Réduction des émissions de gaz à effet de serre des ruminants : choix des techniques les plus efficaces, ampleur de la réduction, coût de leur mise en application

KLUMPP K. (1), FAVERDIN P. (2), BENOIT M. (3), PELLERIN S. (4), BAMIERE L. (5), CHEMINEAU P. (6), LHERM M. (3), PARDON L. (6), DOREAU M. (3)

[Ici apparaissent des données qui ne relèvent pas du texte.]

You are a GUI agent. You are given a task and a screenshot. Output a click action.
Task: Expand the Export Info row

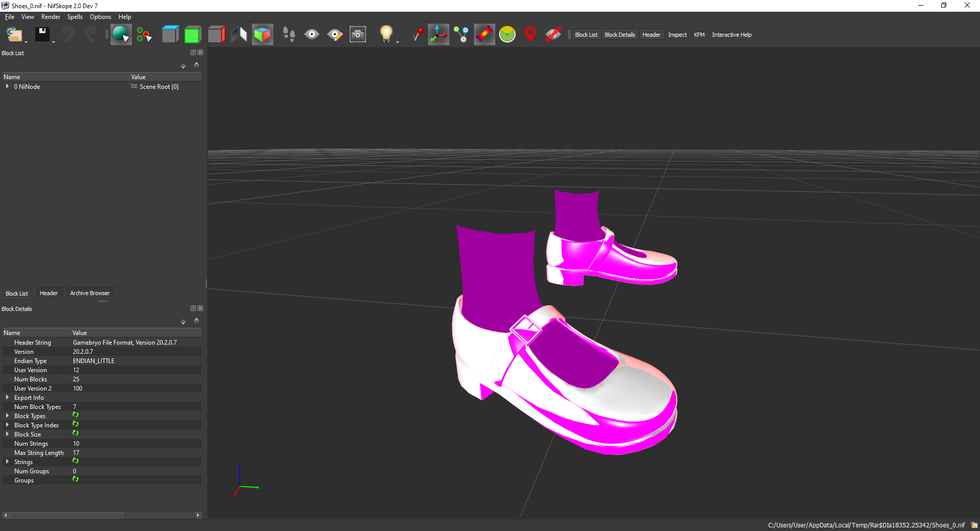(x=7, y=397)
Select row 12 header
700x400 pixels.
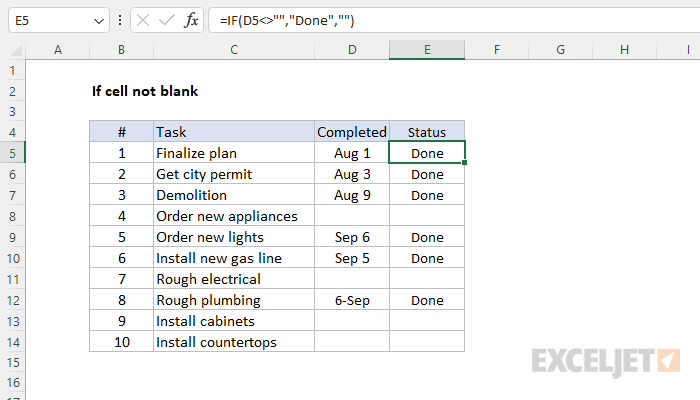click(x=12, y=300)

(1) INRA UR 874 Ecosystème prairial 5 Ch de Beaulieu, 63039 Clermont-Ferrand

(2) INRA/Agrocampus Ouest, UMR 1348 Pegase, 35590 Saint-Gilles, France

(3) INRA/ VetAgroSup UMR 1213 Herbivores, Theix, 63 122 Saint-Genès-Champanelle

(4) INRA Département Environnement et Agronomie 33883 Villenave d’Ornon Cedex

(5) INRA UMR Economie Publique BP 01 78850 Thiverval-Grignon

(6) INRA DEPE 147 rue de l’Université 75338 PARIS CEDEX 07

RESUME

La part de l’agriculture dans les émissions de gaz à effet de serre (GES) représente 18% des émissions totales (en équivalent - CO2e) et se repartit à 50% pour le N2O, 40% pour le CH4 et 10 % pour le CO2.Cette contribution nécessite de trouver des leviers d’action pour réduire ces émissions, y compris les variations de séquestration de carbone par les sols. Bien que les évaluations de type Analyse du Cycle de vie (ACV) mettent en évidence des stratégies pertinentes pour réduire ces émissions, une application sur le terrain nécessite d’évaluer le coût de leur mise en œuvre, et de s’assurer de leur faisabilité technique. Une étude collective de l’INRA (Pellerin et al., 2013) consacrée à ces questions a identifié un nombre important de mesures d’atténuation. Trois mesures qui concernent les exploitations d’élevage de ruminants sont décrites dans cet article : la réduction du CH4 entérique par l’alimentation, la réduction des pertes azotées par l’alimentation et une gestion optimisée des prairies. Les actions les plus intéressantes pour réduire les tonnages d’équivalent CO2e émis sont : ajout des graines oléagineuses dans les rations, le prolongement de la durée des prairies temporaires et ajout de nitrate à la ration. L’analyse coûts-bénéfice montre un gain économique (€ per Mg CO2e évité) liée à l’allongement de la saison de pâturage, la durée des prairies temporaires et la réduction des apports protéiques dans les rations animales.